Before beginning reprogramming, the appropriate multiplicity of infection, in terms of transduction efficiency versus cell death for the lentiviral transduction experiments, was calculated using the green fluorescent protein–encoding FUGW vector and flow cytometry analysis. CHM patient fibroblasts at P6 were then seeded at a density of 105 cells per well on a six-well plate on day 0 in Dulbecco's modified Eagle's medium containing Glutamax supplemented with 10% fetal calf serum and 1% penicillin–streptomycin–amphotericin B. On day 1, cells were transduced with the five vectors (the control vector FUGW was not used in the reprogramming experiments) at a multiplicity of infection of 10 per vector (total multiplicity of infection of 50) in the presence of 8 µg/ml polybrene. On day 2, the cells were rinsed with PBS, and fresh medium was added. On day 5, the medium was renewed and supplemented with 2 µg/ml of doxycycline (Sigma Aldrich). On day 6, the transduced cells were dissociated using 0.25% trypsin (Gibco), and the cells from one well were divided across four wells containing feeder cell layers (1:4 dilution). The cells were then cultured in ES media: KnockOut Dulbecco's modified Eagle's medium (Gibco) supplemented with 20% KnockOut serum replacement (Gibco), 200 mmol/l l-glutamine (Gibco), 1% nonessential amino acids (Gibco), 0.1% β-mercaptoethanol (Gibco), 1% penicillin–streptomycin (Gibco), and 10 ng/ml basic fibroblast growth factors (Peprotech, Neuilly Sur Seine, France), containing 2 µg/ml doxycycline; the media were then changed daily.
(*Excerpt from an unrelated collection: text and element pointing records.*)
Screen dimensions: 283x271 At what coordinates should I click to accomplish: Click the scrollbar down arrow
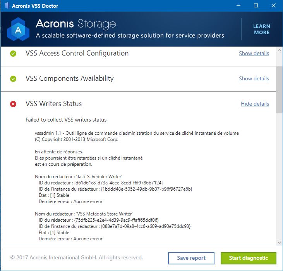(x=279, y=243)
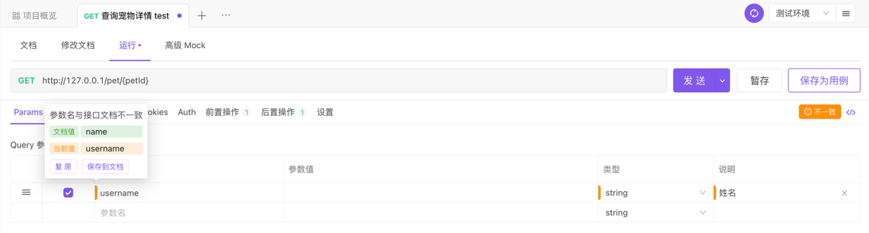Open 项目概览 project overview tab
Image resolution: width=869 pixels, height=233 pixels.
pyautogui.click(x=35, y=16)
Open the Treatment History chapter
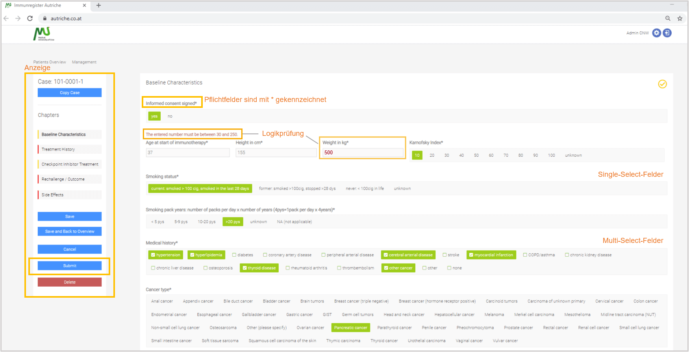The height and width of the screenshot is (352, 689). tap(58, 150)
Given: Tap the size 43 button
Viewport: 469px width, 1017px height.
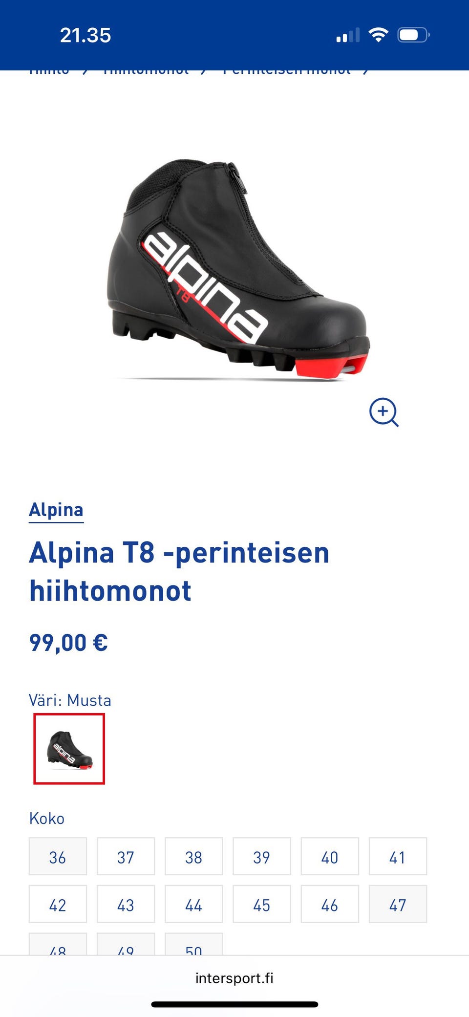Looking at the screenshot, I should 126,904.
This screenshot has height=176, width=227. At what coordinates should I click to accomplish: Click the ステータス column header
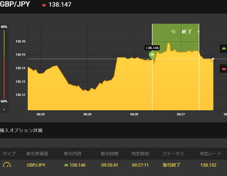click(173, 153)
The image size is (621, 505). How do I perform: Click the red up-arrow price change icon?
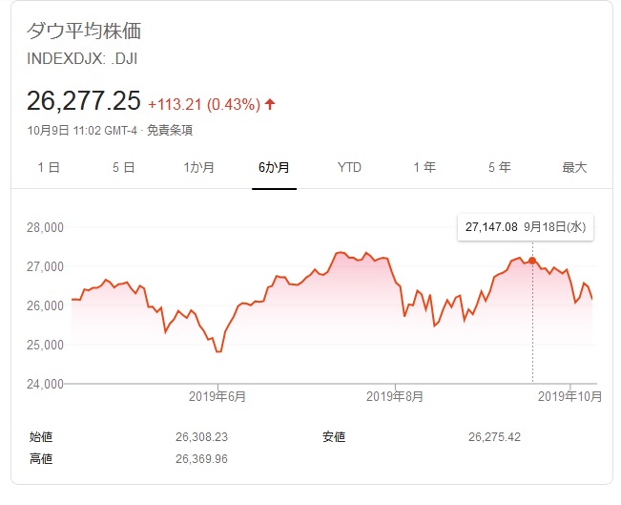270,104
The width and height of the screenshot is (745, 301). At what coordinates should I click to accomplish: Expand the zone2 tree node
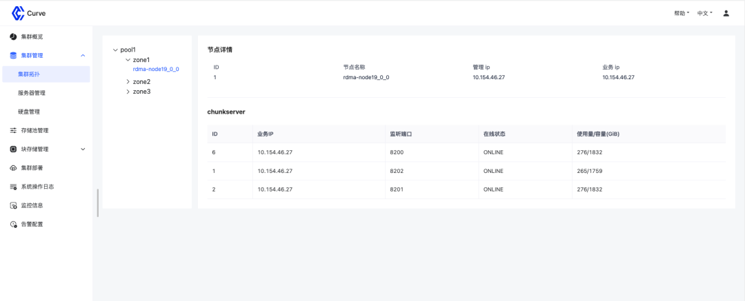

Resulting iPSCs were mechanically passaged using a scalpel under a Lynx stereomicroscope (Vision Engineering SA, Le Plessis Pâté, France) onto 35-mm plates containing feeder cells in ES media without doxycycline. For the first indication of pluripotency, iPSCs at P10 were stained with the Red Alkaline Phosphatase Substrate Kit I (Vector Laboratories, ABCYS, Paris, France) according to the manufacturer’s instructions.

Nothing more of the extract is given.